His words are credited with infusing beauty and softness into the songs of successful films such as Mungaru Male, Gaalipata, Milana and Gelaya.

This 56-year-old acclaimed poet, short-story writer, film lyricist and television show host, who is endowed with a wry sense of humour, has been a resident of an apartment complex at Kumaraswamy Layout since the start of the millennium.

“After having lived in Mumbai for 23 years, I came to Bangalore because of my new job. A friend, who is also a writer from this area, recommended it to me. I have been in this place ever since as I feel quite comfortable here,” Jayant said.

All at sea

According to Jayant, Kumaraswamy Layout is a convivial neighbourhood. The presence of the Dayananda Sagar Engineering College makes the atmosphere youthful and lively for him.

On the other hand, he misses the sea. This is hardly surprising considering the fact that he hails from Gokarna, a coastal town in Karwar district in the northern region of Karnataka. He says, “The presence of the sea gives the feeling that one side of a place is open. It has influenced the mindset. I experience a sense of claustrophobia without it.”

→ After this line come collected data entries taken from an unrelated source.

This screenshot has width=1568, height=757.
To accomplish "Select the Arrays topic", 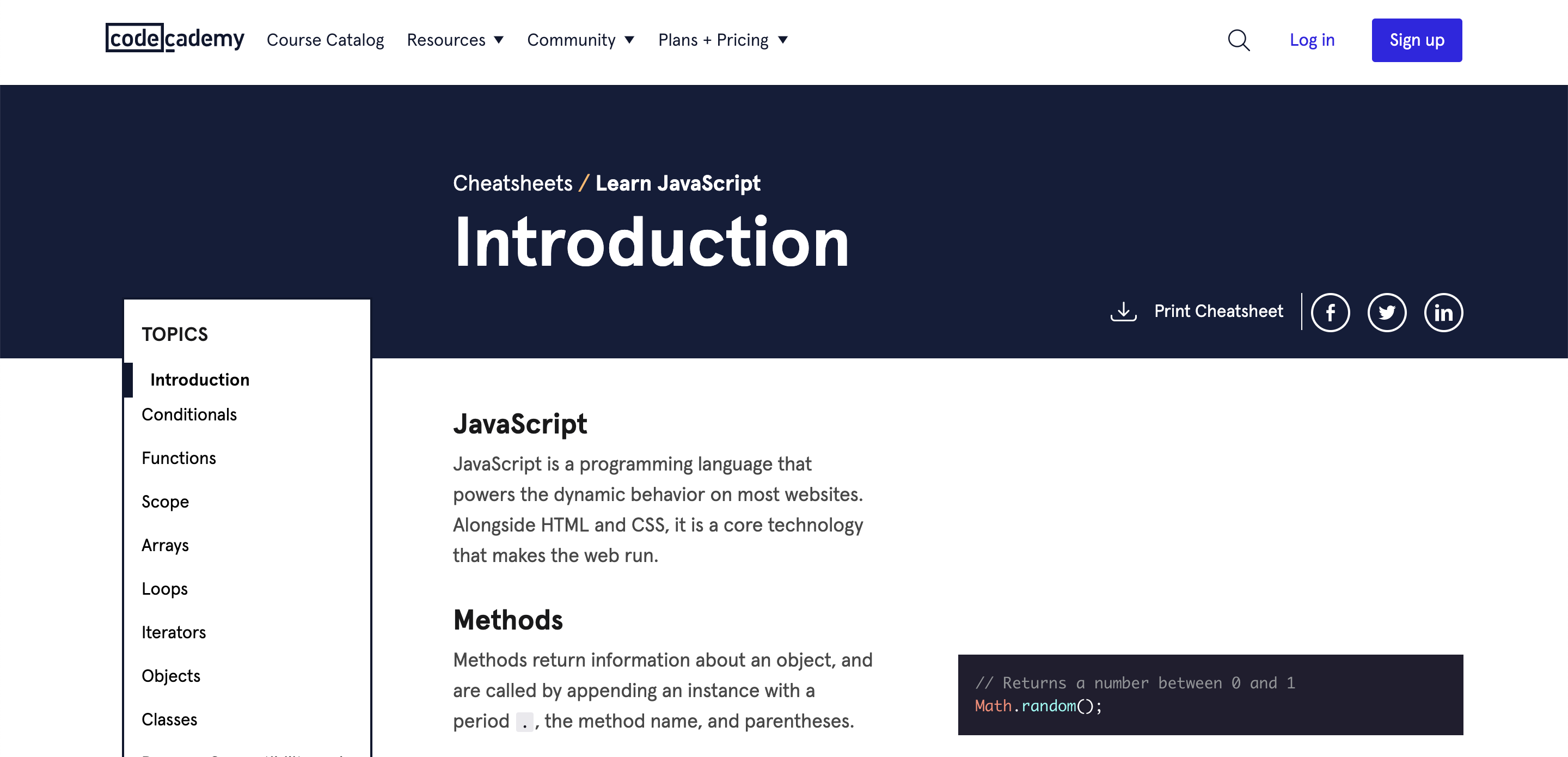I will [x=165, y=545].
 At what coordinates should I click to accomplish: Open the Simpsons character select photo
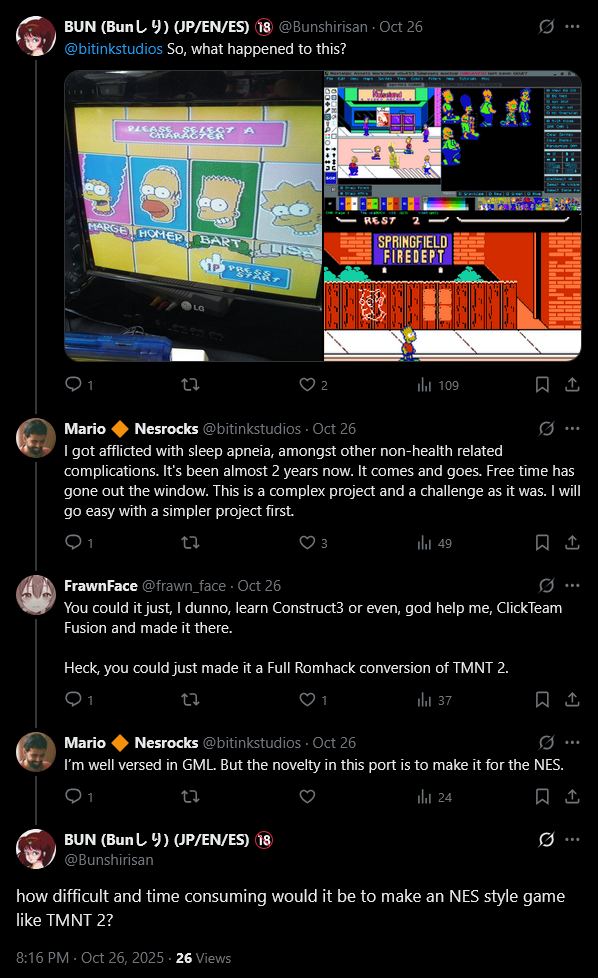click(194, 216)
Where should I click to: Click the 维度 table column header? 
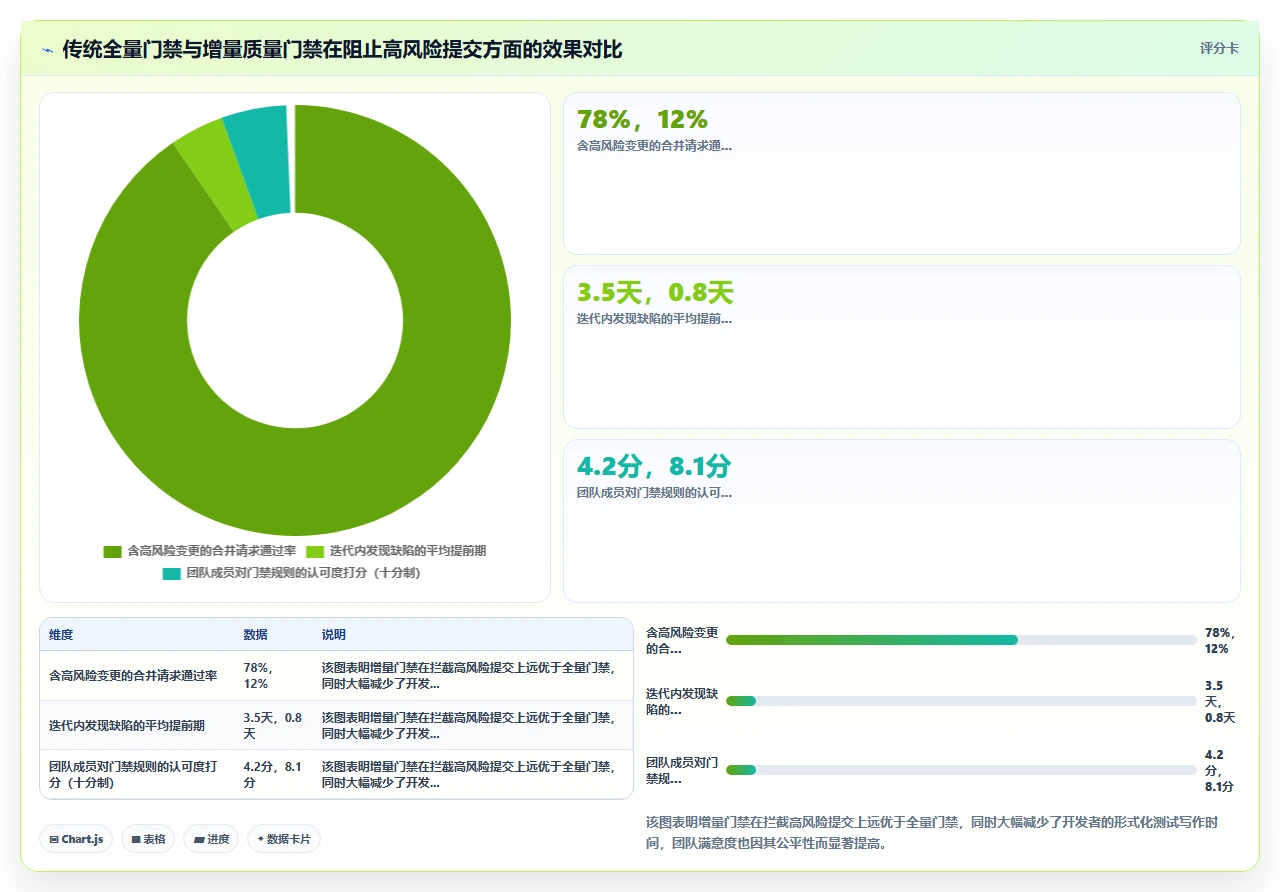61,635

On the changes in Bangalore and the loss of the city's green cover, the artiste says, “This is a growing city, which has its share of pretensions and confusions. There is a romanticised lamenting of loss. But the minds of people are full of caste, creed and corruption. It is more important to take note of human beings on whose lives the growth in competition and glorification of money is having an adverse impact.”

A winner of the Karnataka Sahitya Academy and Filmfare awards, Jayant has been writing poetry from a young age and continued to do so even while working as a biochemist in Mumbai.

Despite being a polyglot who knows Konkani, Kannada, Hindi, Marathi and English, he has written only in Kannada. He happened to enjoy good readership in Mumbai, which seems to imply that the megapolis had quite a few connoisseurs of Kannada literature.

An anthology of his short stories titled Charminar and a collection of film lyrics, Yello Malayagidhe, were released recently.